§ **Excerpt**
^^^^
Taking care of others has always been strong personality traits instilled in me by watching my mother do the same for her family. Transferring that quality to becoming a doctor and providing care for others is due to the nurturing of my father. My journey into medicine started young and I cannot imagine any other calling in life than that of serving my community as a physician or taking care of my own family.
During residency, I had the opportunity to train with mentors such as Dr. Meador, who directed the pregnancy and epilepsy clinic. This experience provided training skills and understanding of the nuances of taking care of women with epilepsy and providing them with the support and confidence they needed to have healthy pregnancies.
When I joined Wayne State University in Detroit, Michigan as an epileptologist, I learned early on about the significantly high infant mortality rate in Detroit and began to think about how epilepsy in mothers may also have high infant death rates due to a myriad of reasons. As I began my practice, I asked many young women of childbearing age about their family planning. I knew there was a definite need for a specialized clinic when a woman in her late 30s with long-standing epilepsy told me that she had always wanted children, but was told she should not due to the risk of birth defects due to anti-epileptic medications. Numerous pregnant women came in with seizures because they were told to stop their anti-seizure medications by their doctors after becoming pregnant and asking for advice. Another woman on anti-seizure medications had become pregnant because she was told her seizure medications would prevent her from having children and she took no other precautions. Even several years into my practice, I had a woman who had delivered a healthy baby tell me that the nurses and pediatricians in the hospital had physically stopped her from breastfeeding her baby after delivery.
Women with epilepsy are known to face a great amount of stigma and discrimination and here it was for me to see. Over the last six years, I have made it my mission to establish an Epilepsy and Pregnancy clinic where patients can meet with me to plan pregnancies, learn about the potential risks while taking seizure medications, learn about safety and breastfeeding benefits and maintain seizure freedom during their pregnancies. To make this clinic successful requires collaborations with other neurologists, primary care providers and, of course, the obstetricians and pediatricians.
As the mother of two little girls whom I also had during the last several years, I can understand the worry my patients went through with their own pregnancies. Swapping advice [and complaints] with my patients while we were both pregnant and then parenting advice afterwards, gave me the appreciation and connection to my patients and insight into the worry they had for their own children. Oftentimes, the most important part of the clinical visit was to provide confidence and reassurance to these mothers which formed a stronger physician-patient bond. My greatest pleasure in my clinical practice and with my patients is to meet their beautiful babies and watching them grow and develop into healthy little boys and girls over the years.
^^^^
§ **Work required**
In the essay about the epilepsy and pregnancy clinic, who directed the pregnancy and epilepsy clinic during the writer's residency? The items after this point are separate material, unconnected to the essay.
^^^^
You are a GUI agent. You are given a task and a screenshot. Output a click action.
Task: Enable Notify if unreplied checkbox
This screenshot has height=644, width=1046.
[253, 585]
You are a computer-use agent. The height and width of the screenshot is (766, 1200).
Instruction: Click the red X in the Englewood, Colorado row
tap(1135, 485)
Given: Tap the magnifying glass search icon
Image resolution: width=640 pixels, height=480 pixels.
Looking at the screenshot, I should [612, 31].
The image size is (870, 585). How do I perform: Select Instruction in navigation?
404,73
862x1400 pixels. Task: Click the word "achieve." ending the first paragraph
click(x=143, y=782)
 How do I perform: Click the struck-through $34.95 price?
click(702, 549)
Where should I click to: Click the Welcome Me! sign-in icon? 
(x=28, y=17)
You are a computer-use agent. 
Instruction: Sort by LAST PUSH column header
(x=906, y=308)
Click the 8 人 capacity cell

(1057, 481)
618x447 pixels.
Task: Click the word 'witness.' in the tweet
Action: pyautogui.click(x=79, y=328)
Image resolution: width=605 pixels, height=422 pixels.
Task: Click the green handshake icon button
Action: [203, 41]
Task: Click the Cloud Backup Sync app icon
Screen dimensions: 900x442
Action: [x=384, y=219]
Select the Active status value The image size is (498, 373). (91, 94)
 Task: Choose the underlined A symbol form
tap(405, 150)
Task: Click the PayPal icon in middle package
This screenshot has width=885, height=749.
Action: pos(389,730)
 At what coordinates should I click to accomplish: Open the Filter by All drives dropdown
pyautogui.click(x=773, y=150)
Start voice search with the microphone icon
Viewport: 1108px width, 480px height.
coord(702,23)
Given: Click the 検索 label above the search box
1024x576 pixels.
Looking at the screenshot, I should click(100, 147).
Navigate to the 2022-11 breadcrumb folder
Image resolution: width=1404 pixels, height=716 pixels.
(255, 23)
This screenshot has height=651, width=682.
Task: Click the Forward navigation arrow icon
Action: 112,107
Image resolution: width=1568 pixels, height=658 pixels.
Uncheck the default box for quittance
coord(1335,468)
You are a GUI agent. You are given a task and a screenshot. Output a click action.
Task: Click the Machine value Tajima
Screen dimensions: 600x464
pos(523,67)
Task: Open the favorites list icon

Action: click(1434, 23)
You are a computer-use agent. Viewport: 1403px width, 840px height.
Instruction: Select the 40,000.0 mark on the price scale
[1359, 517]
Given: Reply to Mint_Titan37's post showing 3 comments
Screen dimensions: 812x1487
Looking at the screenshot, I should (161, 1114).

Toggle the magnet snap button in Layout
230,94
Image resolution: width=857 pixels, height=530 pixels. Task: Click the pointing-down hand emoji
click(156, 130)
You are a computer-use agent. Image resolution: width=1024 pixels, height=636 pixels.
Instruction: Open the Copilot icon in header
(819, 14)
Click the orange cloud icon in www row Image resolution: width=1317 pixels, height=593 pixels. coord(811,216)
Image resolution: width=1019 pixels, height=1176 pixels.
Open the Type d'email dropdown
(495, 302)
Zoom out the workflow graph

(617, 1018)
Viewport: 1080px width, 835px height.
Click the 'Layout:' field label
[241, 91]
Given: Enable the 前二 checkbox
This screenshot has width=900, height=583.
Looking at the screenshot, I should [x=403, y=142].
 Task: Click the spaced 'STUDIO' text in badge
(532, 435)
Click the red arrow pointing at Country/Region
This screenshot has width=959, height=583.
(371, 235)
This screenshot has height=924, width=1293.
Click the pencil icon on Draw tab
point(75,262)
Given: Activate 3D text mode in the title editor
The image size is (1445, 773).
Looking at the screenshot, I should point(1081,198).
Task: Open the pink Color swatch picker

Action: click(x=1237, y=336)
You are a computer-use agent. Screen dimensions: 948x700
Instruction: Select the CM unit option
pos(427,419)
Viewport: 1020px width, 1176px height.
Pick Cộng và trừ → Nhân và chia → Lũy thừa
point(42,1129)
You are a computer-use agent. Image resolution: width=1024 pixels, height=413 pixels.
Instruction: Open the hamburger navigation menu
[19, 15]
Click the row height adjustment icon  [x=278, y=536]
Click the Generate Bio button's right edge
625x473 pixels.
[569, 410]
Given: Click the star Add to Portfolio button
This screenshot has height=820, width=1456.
^^^^
§ **Answer below**
Dr. Meador